Redirecting to original paper in 30 seconds...
Click below to go immediately or wait for automatic redirect
📄 Abstract
Abstract: Recent advances in Text-to-SQL have achieved strong results in static,
single-turn tasks, where models generate SQL queries from natural language
questions. However, these systems fall short in real-world interactive
scenarios, where user intents evolve and queries must be refined over multiple
turns. In applications such as finance and business analytics, users
iteratively adjust query constraints or dimensions based on intermediate
results. To evaluate such dynamic capabilities, we introduce DySQL-Bench, a
benchmark assessing model performance under evolving user interactions. Unlike
previous manually curated datasets, DySQL-Bench is built through an automated
two-stage pipeline of task synthesis and verification. Structured tree
representations derived from raw database tables guide LLM-based task
generation, followed by interaction-oriented filtering and expert validation.
Human evaluation confirms 100% correctness of the synthesized data. We further
propose a multi-turn evaluation framework simulating realistic interactions
among an LLM-simulated user, the model under test, and an executable database.
The model must adapt its reasoning and SQL generation as user intents change.

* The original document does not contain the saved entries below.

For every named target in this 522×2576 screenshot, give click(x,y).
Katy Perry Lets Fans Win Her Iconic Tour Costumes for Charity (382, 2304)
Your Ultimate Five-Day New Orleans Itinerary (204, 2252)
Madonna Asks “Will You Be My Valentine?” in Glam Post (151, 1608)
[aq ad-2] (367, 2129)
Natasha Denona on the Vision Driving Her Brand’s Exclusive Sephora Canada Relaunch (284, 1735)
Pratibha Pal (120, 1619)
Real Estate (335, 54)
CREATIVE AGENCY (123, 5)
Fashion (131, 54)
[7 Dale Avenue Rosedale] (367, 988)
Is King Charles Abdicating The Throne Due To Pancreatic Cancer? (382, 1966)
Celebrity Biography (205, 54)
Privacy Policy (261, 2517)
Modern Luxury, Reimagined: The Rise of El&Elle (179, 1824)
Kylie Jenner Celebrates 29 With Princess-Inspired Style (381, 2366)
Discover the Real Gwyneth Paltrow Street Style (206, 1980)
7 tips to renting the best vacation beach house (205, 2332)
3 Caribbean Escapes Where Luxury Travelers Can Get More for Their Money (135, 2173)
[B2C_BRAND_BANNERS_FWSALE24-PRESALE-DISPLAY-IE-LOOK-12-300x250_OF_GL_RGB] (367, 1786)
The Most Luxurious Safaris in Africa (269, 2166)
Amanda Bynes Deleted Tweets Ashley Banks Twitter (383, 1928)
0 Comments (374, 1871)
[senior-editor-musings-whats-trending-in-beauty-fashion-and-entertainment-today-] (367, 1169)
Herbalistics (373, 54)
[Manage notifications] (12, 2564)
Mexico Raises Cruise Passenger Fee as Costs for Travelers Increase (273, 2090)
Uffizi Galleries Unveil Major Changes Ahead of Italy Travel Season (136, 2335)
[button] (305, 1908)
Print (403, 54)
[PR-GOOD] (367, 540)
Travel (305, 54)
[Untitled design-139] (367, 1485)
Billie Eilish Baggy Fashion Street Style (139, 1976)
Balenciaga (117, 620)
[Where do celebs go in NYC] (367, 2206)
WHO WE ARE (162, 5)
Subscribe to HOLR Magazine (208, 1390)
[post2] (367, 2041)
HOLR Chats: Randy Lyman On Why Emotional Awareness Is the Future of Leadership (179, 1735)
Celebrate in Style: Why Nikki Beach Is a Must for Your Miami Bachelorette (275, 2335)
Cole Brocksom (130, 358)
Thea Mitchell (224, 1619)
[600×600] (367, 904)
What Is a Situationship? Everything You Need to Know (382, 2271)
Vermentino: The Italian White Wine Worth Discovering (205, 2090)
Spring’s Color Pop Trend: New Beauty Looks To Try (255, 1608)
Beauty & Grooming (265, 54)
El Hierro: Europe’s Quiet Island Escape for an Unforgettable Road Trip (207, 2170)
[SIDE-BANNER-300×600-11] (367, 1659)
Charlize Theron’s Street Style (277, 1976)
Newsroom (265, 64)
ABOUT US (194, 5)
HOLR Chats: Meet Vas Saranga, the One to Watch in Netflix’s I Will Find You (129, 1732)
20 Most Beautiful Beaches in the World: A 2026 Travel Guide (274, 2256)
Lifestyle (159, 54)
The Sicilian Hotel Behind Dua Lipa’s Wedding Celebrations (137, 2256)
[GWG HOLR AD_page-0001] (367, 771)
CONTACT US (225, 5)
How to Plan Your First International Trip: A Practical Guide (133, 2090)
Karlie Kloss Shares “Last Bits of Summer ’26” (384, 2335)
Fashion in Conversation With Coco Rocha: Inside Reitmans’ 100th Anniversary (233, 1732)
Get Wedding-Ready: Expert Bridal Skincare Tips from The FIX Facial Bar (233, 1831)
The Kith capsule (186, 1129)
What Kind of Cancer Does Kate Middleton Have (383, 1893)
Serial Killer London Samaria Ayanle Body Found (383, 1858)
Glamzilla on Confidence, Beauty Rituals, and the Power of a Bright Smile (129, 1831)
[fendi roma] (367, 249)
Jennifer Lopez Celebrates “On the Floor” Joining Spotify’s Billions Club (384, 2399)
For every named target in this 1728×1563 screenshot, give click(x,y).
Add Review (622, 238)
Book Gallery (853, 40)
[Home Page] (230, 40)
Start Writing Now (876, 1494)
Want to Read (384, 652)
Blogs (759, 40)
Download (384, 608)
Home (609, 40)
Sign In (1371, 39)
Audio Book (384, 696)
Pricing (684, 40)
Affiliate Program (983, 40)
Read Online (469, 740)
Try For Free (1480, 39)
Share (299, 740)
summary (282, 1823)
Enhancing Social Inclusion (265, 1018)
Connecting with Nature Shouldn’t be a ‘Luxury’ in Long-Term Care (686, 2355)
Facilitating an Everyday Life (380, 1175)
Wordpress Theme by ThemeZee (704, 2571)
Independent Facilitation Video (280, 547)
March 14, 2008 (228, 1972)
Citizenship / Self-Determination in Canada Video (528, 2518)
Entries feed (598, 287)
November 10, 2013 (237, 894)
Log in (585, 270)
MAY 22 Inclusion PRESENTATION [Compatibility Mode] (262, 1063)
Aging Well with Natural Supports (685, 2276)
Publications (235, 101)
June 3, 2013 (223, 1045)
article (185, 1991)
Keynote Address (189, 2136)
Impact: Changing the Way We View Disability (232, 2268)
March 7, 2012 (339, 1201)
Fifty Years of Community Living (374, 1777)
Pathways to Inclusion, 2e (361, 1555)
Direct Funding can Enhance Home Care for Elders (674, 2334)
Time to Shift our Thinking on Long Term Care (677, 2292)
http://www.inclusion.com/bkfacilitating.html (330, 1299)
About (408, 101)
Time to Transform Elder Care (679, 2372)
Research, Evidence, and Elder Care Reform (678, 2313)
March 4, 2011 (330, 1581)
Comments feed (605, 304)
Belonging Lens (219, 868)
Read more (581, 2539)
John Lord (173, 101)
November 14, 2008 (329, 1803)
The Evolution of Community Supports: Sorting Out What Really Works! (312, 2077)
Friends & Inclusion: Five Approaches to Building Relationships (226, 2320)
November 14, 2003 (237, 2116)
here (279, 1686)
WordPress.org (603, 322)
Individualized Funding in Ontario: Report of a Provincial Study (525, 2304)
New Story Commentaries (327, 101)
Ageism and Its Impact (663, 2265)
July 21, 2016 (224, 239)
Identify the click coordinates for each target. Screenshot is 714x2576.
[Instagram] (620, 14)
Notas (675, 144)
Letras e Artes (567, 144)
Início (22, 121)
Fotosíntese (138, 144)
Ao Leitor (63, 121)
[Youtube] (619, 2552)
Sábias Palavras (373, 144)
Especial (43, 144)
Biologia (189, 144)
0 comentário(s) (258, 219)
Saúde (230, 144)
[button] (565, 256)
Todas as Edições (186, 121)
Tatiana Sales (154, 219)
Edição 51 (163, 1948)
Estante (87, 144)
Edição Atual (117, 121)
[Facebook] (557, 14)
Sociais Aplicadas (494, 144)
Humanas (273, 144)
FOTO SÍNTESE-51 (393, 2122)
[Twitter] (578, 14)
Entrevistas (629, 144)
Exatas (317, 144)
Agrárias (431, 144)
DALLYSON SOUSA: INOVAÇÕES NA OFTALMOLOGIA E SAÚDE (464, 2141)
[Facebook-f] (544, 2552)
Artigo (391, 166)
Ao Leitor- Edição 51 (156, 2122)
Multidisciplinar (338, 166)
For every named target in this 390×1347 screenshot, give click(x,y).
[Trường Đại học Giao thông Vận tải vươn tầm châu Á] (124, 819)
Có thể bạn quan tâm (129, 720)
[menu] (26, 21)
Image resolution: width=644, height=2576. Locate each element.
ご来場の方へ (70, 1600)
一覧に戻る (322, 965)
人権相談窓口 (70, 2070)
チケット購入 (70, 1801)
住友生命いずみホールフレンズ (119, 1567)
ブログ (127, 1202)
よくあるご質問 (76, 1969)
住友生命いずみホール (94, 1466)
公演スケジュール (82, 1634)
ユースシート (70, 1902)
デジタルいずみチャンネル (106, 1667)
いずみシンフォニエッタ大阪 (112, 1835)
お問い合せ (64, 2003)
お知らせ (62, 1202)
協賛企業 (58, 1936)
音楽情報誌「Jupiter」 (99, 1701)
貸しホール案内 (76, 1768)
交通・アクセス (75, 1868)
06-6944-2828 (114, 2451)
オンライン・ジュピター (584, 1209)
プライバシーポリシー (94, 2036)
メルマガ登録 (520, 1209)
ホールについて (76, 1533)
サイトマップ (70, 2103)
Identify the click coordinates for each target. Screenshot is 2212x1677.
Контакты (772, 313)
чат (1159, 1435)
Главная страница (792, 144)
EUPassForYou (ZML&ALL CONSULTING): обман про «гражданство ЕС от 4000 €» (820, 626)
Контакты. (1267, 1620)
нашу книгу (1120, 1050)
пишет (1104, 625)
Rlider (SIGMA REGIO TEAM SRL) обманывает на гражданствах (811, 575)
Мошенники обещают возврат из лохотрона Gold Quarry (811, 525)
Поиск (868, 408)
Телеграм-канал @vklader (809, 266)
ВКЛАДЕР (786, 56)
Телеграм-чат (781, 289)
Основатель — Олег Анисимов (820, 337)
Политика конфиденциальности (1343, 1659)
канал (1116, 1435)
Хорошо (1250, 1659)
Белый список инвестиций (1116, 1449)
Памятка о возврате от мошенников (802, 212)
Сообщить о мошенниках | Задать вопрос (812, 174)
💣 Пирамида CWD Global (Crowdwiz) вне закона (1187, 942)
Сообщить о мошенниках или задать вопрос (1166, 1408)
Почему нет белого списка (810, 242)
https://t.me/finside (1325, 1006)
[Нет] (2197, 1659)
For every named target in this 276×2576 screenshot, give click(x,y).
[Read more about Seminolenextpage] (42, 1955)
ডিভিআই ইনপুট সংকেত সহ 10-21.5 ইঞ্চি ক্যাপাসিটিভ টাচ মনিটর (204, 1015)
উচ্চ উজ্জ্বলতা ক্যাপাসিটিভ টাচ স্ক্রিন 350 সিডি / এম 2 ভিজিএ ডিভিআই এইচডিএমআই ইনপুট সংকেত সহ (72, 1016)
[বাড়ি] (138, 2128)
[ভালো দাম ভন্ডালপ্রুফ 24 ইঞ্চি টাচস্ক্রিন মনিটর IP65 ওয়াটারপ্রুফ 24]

DySQL-Bench covers 13 domains across BIRD and Spider 2 databases, totaling
1,072 tasks. Even GPT-4o attains only 58.34% overall accuracy and 23.81% on the
Pass@5 metric, underscoring the benchmark's difficulty. All code and data are
released at https://github.com/Aurora-slz/Real-World-SQL-Bench .
Authors (9)
Linzhuang Sun
Tianyu Guo
Hao Liang
Yuying Li
Qifeng Cai
Jingxuan Wei
+3 more
Submitted
October 30, 2025
Key Contributions
This paper introduces DySQL-Bench, a novel benchmark for evaluating dynamic, multi-turn Text-to-SQL capabilities, addressing the limitations of static, single-turn systems in real-world interactive scenarios. The benchmark is built using an automated pipeline for task synthesis and verification, ensuring correctness and relevance for assessing evolving user intents in database exploration.
Business Value
Enables more intuitive and efficient data exploration for business users by allowing them to interact with databases using natural language, iteratively refining their queries based on intermediate results. This can lead to faster insights and better decision-making in finance and business analytics.